• WHAT TO WORK ON: The answer must consist of every line below containing "agent".

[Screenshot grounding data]
=== Begin Enclosure ===
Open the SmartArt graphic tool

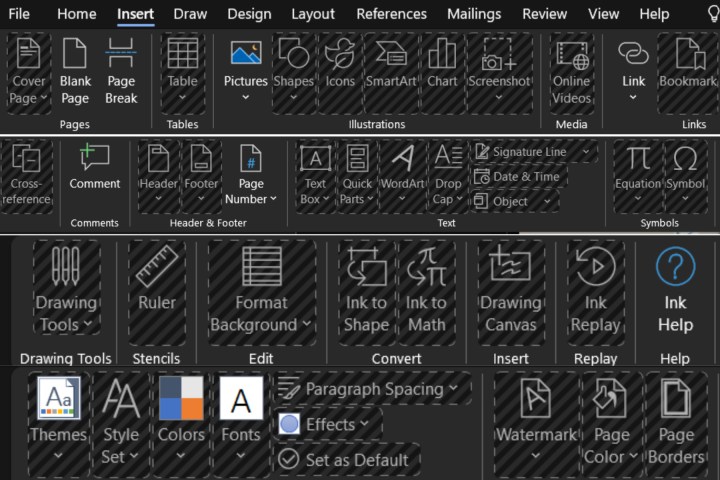pos(391,70)
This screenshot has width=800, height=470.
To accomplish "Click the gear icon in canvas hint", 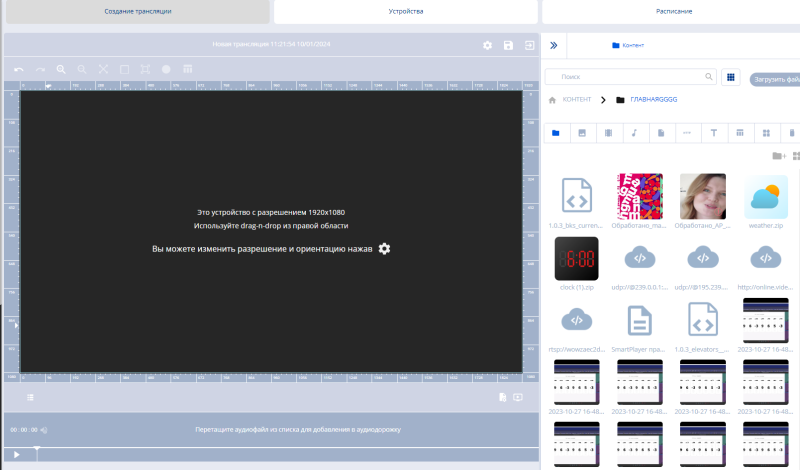I will (x=384, y=248).
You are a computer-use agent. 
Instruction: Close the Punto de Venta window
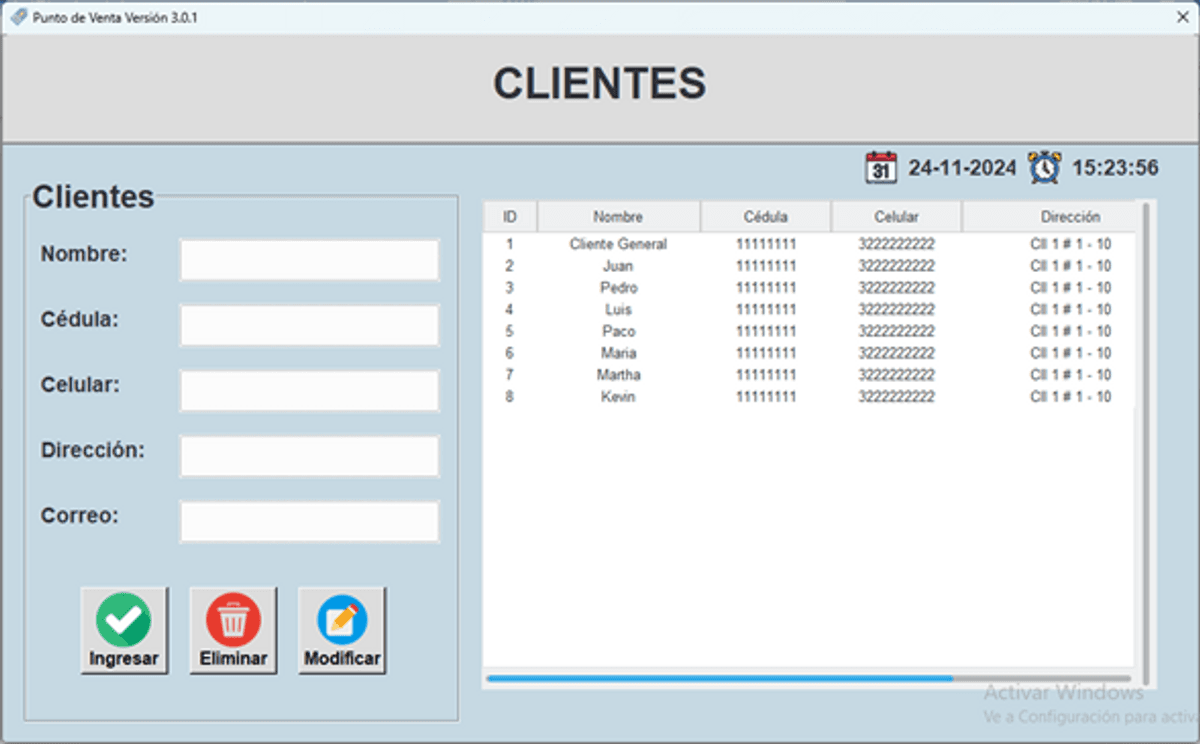[1181, 17]
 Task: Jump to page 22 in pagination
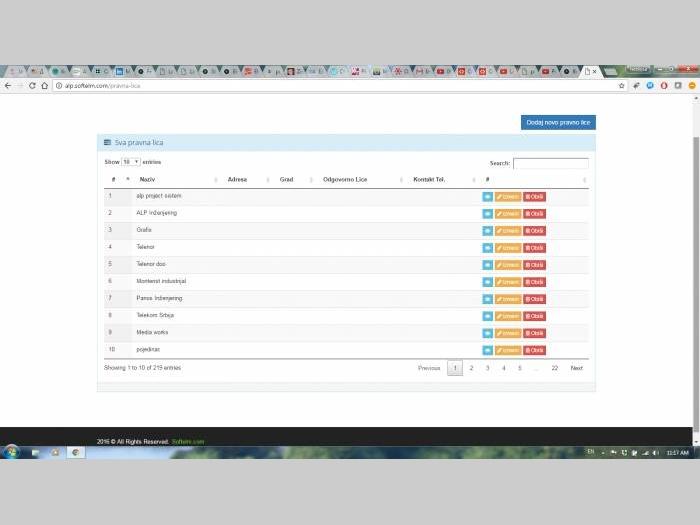554,368
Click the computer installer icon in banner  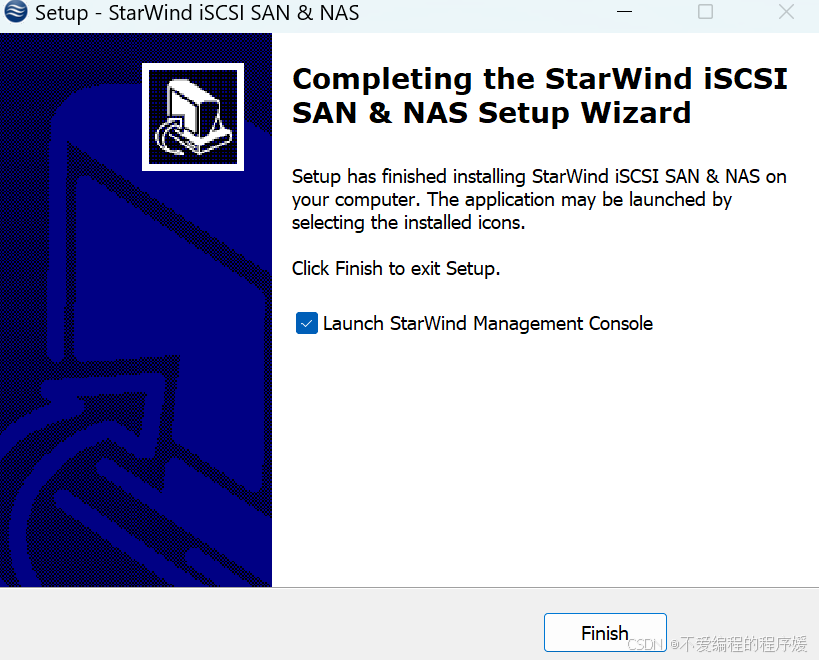[193, 117]
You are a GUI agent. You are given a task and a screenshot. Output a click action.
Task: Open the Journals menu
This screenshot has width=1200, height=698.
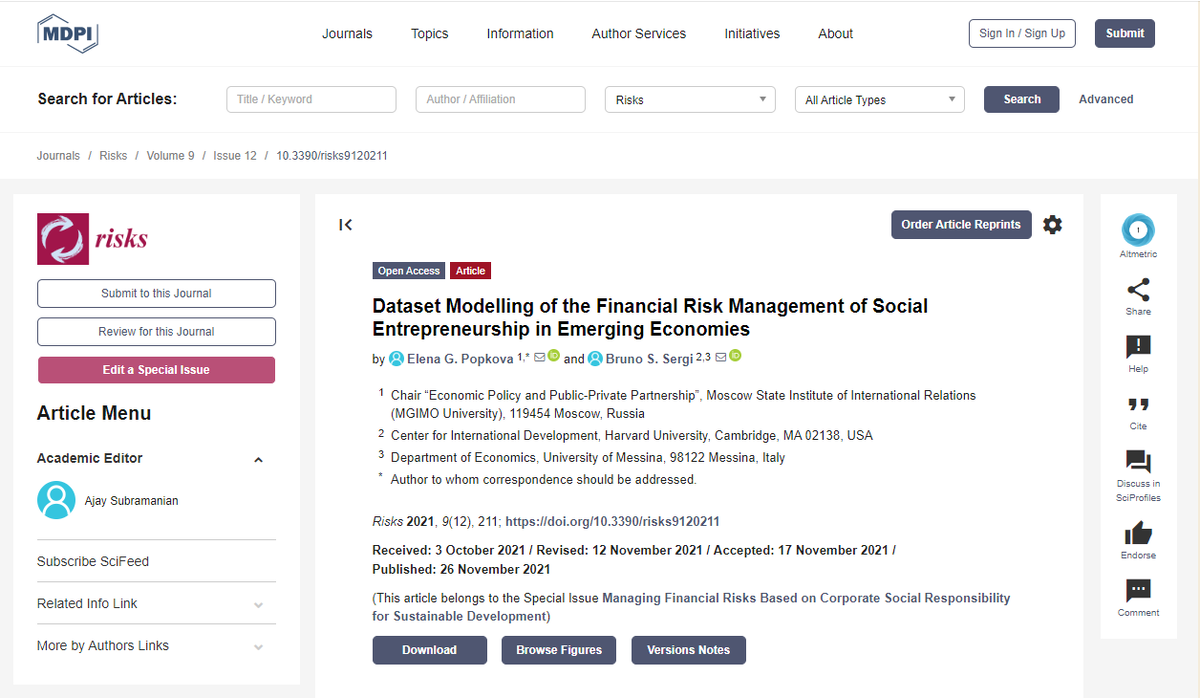(347, 33)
=== End Enclosure ===
• TASK RESPONSE:
You are a computer-use agent. 
You are a GUI agent. You are given a task and a screenshot. Output a click action.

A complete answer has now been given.